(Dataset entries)
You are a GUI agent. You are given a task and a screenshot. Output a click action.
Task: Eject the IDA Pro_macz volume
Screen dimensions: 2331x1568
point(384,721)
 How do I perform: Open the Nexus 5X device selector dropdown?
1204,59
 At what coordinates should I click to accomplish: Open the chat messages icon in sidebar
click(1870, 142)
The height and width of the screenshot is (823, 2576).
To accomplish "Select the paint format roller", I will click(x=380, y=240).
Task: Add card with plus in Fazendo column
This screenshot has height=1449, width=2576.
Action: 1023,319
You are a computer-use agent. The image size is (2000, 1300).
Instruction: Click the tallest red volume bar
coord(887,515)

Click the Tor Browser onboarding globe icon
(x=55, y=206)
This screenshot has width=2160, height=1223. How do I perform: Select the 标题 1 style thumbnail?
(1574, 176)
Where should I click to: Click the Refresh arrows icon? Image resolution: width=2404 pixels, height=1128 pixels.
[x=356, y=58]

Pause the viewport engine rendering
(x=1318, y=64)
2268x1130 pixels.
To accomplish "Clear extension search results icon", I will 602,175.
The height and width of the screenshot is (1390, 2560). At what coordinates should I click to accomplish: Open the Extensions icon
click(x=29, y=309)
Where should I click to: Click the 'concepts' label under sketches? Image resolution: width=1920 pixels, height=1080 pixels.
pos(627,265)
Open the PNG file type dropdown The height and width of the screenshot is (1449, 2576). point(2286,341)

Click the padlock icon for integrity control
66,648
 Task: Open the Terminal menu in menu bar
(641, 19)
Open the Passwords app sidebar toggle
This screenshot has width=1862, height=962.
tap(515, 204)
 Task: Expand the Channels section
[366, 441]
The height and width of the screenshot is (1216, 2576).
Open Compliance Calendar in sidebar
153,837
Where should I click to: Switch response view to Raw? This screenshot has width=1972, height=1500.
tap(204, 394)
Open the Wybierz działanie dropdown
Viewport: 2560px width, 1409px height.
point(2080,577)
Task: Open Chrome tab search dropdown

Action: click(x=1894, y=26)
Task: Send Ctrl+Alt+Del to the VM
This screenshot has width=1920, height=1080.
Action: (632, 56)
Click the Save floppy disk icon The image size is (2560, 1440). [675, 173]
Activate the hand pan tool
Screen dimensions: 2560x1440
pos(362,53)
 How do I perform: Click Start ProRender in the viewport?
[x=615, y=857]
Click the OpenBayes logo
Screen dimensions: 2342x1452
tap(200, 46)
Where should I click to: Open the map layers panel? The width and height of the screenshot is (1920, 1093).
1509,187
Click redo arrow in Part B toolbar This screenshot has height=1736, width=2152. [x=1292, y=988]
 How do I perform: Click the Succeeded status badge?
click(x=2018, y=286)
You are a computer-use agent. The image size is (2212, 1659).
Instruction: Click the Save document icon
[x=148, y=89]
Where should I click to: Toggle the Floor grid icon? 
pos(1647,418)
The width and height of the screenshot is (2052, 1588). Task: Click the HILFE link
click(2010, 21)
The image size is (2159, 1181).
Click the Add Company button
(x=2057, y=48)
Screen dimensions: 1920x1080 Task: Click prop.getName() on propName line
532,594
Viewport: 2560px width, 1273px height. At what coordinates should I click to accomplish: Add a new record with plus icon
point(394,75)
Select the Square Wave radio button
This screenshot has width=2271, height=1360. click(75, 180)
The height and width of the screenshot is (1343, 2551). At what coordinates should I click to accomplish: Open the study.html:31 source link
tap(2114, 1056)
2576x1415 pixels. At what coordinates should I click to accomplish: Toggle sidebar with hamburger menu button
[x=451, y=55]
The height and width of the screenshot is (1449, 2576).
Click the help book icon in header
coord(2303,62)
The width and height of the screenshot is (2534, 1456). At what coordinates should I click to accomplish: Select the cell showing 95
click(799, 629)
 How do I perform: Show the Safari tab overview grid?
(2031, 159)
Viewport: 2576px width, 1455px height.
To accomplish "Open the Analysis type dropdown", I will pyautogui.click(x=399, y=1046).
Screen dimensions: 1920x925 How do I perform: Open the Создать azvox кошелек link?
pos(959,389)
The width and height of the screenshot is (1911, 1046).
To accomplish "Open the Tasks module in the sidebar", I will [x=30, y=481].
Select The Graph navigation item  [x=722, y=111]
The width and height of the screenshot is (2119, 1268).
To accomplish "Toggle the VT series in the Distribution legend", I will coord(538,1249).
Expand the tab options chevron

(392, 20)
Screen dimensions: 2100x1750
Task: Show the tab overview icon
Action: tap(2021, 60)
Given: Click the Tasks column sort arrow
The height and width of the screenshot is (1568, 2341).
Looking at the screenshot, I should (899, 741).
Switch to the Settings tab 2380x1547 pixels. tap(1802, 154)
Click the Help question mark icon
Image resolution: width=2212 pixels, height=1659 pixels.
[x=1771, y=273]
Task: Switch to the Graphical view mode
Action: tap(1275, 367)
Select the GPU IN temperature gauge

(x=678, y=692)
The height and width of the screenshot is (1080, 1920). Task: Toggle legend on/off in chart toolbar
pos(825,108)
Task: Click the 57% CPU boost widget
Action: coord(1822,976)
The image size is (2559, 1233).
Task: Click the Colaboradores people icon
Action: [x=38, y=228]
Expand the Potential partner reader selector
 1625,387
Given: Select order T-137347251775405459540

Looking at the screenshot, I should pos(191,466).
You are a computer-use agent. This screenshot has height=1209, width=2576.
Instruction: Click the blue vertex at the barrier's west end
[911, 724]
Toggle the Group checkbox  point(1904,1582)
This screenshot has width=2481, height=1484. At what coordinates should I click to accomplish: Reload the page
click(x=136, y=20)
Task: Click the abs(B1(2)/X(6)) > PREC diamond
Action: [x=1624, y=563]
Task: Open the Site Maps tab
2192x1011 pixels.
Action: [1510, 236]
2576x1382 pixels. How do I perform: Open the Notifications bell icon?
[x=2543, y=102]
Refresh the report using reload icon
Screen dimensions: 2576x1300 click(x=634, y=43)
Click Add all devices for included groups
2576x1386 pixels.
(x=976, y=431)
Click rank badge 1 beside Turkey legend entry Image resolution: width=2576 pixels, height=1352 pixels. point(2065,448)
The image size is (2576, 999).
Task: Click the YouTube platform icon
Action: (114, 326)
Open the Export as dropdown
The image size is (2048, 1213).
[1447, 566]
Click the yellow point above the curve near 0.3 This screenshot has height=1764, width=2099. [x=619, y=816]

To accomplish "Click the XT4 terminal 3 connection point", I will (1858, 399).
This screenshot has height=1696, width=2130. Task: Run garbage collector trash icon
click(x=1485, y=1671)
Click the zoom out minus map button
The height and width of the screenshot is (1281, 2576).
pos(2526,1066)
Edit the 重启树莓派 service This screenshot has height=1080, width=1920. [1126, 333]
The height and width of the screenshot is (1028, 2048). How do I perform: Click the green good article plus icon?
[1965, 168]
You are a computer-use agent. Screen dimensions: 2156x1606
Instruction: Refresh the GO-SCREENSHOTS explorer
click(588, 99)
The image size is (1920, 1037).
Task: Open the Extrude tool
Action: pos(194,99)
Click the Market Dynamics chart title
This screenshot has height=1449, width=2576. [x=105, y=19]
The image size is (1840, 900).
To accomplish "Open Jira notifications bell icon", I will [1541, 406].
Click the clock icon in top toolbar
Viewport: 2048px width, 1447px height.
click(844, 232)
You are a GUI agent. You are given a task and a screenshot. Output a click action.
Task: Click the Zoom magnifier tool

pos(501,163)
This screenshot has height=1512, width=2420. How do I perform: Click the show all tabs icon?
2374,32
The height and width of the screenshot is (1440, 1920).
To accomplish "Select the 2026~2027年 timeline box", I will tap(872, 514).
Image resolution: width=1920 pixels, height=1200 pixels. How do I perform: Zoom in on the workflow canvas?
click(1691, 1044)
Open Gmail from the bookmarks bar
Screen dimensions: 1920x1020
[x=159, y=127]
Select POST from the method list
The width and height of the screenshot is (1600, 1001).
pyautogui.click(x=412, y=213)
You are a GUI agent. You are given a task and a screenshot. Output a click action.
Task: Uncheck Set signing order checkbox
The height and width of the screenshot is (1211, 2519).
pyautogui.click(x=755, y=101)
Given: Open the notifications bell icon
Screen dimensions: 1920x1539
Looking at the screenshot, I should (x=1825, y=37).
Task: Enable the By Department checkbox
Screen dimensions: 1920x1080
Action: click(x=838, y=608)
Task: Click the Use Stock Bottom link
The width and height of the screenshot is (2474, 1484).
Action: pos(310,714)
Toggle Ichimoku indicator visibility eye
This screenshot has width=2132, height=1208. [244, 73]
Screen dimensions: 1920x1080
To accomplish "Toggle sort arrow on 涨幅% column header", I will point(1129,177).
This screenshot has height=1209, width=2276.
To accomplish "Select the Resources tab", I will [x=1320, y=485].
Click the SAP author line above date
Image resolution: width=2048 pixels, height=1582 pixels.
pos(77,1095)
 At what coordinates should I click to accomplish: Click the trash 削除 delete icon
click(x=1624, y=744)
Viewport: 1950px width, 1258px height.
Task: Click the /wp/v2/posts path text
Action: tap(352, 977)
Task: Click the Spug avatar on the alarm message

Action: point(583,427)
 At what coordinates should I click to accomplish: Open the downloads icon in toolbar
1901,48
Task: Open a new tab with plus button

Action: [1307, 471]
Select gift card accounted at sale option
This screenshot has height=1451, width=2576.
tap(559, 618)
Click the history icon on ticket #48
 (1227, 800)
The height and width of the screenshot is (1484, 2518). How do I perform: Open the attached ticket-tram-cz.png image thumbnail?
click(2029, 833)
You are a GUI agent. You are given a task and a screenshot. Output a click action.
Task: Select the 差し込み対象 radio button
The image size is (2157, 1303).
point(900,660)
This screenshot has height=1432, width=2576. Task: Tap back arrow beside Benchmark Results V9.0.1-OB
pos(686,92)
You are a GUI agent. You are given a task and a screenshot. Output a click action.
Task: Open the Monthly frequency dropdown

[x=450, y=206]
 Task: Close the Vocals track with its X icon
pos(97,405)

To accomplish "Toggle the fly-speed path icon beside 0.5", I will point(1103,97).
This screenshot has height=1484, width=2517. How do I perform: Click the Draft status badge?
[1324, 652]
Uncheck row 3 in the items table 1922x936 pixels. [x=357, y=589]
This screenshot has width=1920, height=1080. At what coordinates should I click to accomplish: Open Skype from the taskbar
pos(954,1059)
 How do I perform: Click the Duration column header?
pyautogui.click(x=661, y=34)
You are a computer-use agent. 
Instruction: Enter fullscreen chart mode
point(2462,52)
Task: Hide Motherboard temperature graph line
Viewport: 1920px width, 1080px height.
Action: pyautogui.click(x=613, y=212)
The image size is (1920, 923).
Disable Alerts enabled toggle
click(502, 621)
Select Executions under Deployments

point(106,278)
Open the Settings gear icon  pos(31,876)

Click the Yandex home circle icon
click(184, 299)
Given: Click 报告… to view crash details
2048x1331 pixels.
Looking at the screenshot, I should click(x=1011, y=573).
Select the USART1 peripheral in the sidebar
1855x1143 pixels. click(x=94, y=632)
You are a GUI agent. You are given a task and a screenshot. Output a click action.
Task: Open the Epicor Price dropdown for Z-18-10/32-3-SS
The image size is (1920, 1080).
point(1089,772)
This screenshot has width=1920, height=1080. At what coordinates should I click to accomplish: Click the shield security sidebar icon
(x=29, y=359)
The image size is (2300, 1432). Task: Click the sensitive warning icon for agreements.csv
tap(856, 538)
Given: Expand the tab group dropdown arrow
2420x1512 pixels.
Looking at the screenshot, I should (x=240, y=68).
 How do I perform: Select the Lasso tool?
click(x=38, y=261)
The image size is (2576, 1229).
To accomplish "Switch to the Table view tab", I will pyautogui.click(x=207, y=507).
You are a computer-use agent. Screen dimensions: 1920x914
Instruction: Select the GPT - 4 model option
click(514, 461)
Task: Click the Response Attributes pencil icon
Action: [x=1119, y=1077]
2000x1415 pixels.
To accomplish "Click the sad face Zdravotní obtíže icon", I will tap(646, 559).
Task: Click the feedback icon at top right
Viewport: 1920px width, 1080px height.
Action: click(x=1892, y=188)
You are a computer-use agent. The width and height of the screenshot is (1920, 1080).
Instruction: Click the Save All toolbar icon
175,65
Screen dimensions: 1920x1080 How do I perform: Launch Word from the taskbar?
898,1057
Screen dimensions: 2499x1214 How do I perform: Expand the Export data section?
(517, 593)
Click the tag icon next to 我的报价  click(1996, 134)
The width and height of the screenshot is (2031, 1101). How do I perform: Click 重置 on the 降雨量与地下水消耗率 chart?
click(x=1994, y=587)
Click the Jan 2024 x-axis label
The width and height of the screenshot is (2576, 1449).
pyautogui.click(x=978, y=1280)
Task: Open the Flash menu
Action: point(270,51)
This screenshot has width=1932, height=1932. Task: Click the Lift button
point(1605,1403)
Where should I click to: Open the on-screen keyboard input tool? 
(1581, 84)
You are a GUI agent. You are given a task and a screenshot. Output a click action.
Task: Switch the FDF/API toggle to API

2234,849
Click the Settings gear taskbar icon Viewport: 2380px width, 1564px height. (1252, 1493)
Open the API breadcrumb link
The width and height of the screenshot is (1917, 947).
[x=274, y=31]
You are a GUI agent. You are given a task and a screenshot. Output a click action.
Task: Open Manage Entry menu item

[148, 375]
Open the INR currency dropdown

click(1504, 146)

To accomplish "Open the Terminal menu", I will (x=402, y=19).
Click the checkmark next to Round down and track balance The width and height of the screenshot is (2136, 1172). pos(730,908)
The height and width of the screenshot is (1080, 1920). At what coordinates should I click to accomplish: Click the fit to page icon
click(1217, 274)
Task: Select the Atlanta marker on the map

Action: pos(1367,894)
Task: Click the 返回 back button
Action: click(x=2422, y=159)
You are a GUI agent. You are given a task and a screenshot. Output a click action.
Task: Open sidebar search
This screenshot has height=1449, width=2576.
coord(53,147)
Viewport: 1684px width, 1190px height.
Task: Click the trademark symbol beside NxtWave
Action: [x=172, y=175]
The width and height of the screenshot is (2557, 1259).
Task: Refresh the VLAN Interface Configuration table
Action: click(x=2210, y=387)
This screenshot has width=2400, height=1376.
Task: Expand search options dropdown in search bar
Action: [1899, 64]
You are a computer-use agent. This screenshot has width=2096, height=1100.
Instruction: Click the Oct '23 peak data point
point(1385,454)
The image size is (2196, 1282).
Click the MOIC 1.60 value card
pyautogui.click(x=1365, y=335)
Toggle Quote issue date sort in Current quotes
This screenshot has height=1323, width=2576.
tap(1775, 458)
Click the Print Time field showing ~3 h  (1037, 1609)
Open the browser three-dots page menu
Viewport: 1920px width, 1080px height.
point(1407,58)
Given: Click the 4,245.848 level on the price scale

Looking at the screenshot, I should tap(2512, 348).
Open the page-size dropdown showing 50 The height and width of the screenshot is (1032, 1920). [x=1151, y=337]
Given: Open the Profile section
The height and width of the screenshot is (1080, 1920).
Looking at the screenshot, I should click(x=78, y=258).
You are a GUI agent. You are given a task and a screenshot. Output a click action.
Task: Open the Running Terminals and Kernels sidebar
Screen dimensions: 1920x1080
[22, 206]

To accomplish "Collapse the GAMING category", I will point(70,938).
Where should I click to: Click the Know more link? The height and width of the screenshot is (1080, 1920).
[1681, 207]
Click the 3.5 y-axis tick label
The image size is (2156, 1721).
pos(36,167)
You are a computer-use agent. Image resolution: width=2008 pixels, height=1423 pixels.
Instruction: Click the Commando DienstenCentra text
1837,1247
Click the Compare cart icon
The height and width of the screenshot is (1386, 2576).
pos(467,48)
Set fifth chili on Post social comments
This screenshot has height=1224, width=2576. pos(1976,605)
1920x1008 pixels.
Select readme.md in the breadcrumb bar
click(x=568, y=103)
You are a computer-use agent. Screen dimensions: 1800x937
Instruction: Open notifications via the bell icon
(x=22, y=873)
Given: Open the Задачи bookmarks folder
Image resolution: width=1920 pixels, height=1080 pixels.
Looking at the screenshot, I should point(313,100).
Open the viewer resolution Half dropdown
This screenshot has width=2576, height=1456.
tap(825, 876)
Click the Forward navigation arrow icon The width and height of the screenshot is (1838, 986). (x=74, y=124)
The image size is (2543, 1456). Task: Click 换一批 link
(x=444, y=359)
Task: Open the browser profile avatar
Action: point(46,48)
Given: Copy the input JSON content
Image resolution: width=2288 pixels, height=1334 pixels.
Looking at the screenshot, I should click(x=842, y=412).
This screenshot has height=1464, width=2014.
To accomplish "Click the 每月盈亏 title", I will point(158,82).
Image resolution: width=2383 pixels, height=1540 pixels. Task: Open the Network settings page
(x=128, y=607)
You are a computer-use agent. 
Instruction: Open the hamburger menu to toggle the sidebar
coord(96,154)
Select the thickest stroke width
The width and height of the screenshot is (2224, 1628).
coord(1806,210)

* **Task description**:
From the entries above, give again exactly the lines running from the line with "The image size is (2576, 1229)." to the line with "Click the tag"; include both of those lines.

* **Output for this exercise**:
The image size is (2576, 1229).
To accomplish "Switch to the Table view tab", I will pyautogui.click(x=207, y=507).
You are a computer-use agent. Screen dimensions: 1920x914
Instruction: Select the GPT - 4 model option
click(514, 461)
Task: Click the Response Attributes pencil icon
Action: [x=1119, y=1077]
2000x1415 pixels.
To accomplish "Click the sad face Zdravotní obtíže icon", I will tap(646, 559).
Task: Click the feedback icon at top right
Viewport: 1920px width, 1080px height.
Action: click(x=1892, y=188)
You are a computer-use agent. The width and height of the screenshot is (1920, 1080).
Instruction: Click the Save All toolbar icon
175,65
Screen dimensions: 1920x1080 How do I perform: Launch Word from the taskbar?
898,1057
Screen dimensions: 2499x1214 How do I perform: Expand the Export data section?
(517, 593)
Click the tag icon next to 我的报价  click(1996, 134)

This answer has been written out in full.